Task instructions: Lines from the start of the data through the line containing "Given: Click the Rôle column sort arrow" must be given again exactly. Leave the others out.
==== Study material
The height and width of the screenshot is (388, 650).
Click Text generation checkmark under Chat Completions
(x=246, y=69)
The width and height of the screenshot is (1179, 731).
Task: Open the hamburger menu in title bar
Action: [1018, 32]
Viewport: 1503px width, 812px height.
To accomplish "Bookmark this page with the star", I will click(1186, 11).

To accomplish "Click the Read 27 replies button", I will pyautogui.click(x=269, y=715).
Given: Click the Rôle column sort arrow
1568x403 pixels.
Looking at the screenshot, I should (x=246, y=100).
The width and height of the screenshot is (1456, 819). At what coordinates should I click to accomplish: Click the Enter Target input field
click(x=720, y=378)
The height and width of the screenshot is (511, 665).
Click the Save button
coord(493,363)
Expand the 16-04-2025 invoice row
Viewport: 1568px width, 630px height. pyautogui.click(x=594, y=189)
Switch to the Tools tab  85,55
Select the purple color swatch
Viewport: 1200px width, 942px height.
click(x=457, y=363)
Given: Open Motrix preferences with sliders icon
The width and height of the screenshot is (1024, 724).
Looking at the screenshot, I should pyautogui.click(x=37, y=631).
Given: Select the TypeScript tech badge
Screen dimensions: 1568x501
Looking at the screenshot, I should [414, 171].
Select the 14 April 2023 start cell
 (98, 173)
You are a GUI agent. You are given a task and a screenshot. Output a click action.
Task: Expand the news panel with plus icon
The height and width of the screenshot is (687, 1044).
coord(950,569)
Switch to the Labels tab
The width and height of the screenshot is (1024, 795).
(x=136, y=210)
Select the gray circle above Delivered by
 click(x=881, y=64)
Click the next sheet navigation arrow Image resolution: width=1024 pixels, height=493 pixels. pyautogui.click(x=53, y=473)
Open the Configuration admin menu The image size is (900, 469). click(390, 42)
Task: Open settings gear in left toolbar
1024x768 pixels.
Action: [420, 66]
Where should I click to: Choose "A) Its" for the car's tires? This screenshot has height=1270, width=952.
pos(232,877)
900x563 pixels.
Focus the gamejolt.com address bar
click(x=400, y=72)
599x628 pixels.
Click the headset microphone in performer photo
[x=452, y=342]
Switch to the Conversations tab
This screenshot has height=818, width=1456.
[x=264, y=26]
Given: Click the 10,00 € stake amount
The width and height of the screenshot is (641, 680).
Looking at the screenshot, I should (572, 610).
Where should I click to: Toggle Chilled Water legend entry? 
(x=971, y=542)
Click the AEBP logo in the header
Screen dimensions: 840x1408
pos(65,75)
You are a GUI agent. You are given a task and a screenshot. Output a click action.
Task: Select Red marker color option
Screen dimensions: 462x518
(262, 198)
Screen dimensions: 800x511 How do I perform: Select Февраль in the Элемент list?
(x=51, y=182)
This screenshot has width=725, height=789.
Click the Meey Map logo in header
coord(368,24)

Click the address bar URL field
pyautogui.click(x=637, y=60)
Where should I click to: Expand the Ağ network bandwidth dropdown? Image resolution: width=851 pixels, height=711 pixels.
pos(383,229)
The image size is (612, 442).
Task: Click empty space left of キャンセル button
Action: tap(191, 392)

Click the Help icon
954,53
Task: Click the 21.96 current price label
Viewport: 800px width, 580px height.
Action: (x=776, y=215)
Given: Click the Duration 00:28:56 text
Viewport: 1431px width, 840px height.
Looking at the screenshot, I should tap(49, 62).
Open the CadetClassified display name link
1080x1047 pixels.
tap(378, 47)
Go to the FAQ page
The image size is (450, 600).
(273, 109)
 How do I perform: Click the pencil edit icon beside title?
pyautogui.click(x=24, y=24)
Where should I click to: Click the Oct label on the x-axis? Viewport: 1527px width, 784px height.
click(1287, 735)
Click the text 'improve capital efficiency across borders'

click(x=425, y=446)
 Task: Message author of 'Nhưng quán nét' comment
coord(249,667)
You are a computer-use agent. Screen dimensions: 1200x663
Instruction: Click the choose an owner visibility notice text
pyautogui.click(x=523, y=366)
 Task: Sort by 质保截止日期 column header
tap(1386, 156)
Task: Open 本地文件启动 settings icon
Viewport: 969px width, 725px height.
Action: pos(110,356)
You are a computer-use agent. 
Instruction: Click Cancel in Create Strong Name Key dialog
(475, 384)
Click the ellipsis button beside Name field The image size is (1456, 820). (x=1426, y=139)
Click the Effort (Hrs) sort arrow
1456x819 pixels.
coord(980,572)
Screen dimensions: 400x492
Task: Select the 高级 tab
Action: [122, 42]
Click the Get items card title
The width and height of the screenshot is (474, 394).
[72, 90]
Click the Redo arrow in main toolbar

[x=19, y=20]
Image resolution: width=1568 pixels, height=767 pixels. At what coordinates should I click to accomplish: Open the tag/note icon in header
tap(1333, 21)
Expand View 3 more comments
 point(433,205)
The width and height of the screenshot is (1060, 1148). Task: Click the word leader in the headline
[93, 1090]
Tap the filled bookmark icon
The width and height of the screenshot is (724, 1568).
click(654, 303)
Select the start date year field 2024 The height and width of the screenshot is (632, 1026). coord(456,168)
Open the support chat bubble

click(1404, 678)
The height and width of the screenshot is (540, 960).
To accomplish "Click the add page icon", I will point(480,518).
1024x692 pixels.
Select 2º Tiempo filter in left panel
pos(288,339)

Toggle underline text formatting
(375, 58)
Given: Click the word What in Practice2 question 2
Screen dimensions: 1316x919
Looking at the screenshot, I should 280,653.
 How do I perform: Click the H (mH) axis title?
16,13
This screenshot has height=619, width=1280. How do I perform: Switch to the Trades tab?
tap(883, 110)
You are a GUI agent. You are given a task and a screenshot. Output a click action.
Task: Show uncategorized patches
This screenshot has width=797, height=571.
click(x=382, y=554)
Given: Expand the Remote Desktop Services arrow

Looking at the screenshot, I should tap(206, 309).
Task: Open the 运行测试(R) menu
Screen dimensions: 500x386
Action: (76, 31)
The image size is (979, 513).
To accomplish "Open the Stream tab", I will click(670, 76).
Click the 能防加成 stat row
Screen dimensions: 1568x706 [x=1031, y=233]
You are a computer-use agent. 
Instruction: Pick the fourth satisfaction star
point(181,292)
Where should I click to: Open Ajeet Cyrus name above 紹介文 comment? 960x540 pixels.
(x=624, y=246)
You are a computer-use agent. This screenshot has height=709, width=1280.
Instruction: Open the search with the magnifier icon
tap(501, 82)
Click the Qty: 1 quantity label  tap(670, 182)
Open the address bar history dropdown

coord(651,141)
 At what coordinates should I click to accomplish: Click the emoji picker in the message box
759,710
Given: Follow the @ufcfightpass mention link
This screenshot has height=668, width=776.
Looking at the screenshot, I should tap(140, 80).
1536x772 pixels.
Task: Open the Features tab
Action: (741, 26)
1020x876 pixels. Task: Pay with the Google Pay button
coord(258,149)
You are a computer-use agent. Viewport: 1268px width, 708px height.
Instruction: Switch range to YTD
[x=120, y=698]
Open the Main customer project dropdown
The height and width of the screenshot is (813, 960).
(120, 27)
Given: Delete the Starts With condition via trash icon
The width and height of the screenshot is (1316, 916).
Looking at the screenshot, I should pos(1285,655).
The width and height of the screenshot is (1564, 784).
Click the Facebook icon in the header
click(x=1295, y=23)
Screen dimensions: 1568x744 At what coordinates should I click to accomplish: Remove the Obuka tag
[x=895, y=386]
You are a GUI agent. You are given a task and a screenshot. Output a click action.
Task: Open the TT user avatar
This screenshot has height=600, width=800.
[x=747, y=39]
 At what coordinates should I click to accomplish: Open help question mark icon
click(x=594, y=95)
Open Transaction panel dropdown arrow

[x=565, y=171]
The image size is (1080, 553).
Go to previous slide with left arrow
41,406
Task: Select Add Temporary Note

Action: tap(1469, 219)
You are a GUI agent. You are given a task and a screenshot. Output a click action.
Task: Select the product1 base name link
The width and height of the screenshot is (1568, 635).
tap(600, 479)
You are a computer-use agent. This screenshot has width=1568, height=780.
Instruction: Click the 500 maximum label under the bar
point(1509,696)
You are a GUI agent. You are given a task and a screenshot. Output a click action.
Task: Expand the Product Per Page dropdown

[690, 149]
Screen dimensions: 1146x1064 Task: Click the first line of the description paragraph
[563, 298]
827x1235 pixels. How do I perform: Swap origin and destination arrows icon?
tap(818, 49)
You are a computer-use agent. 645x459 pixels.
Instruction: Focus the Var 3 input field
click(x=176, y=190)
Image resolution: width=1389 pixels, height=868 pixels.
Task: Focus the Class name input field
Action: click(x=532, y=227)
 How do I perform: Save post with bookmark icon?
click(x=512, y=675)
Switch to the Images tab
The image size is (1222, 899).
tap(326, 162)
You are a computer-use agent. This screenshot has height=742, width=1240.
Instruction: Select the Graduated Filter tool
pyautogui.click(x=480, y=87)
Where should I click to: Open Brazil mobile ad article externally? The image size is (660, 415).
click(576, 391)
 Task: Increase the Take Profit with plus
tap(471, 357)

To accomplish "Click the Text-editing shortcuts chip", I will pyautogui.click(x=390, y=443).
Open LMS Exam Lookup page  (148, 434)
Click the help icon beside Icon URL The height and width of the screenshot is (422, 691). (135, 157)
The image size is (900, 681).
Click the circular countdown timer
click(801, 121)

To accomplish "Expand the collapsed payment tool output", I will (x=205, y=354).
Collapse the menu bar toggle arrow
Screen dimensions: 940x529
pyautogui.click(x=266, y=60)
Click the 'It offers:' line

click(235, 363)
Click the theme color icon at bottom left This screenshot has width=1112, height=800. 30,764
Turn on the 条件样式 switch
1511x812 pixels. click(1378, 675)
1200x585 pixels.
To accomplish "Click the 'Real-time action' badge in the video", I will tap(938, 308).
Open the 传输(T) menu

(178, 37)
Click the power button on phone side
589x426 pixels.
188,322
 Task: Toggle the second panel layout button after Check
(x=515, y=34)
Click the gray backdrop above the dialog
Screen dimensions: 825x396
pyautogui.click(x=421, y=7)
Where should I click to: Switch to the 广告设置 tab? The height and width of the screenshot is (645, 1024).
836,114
========
Response below:
The height and width of the screenshot is (388, 650).
Click Text generation checkmark under Chat Completions
(x=246, y=69)
The width and height of the screenshot is (1179, 731).
Task: Open the hamburger menu in title bar
Action: [1018, 32]
Viewport: 1503px width, 812px height.
To accomplish "Bookmark this page with the star", I will click(1186, 11).

To accomplish "Click the Read 27 replies button", I will pyautogui.click(x=269, y=715).
Given: Click the Rôle column sort arrow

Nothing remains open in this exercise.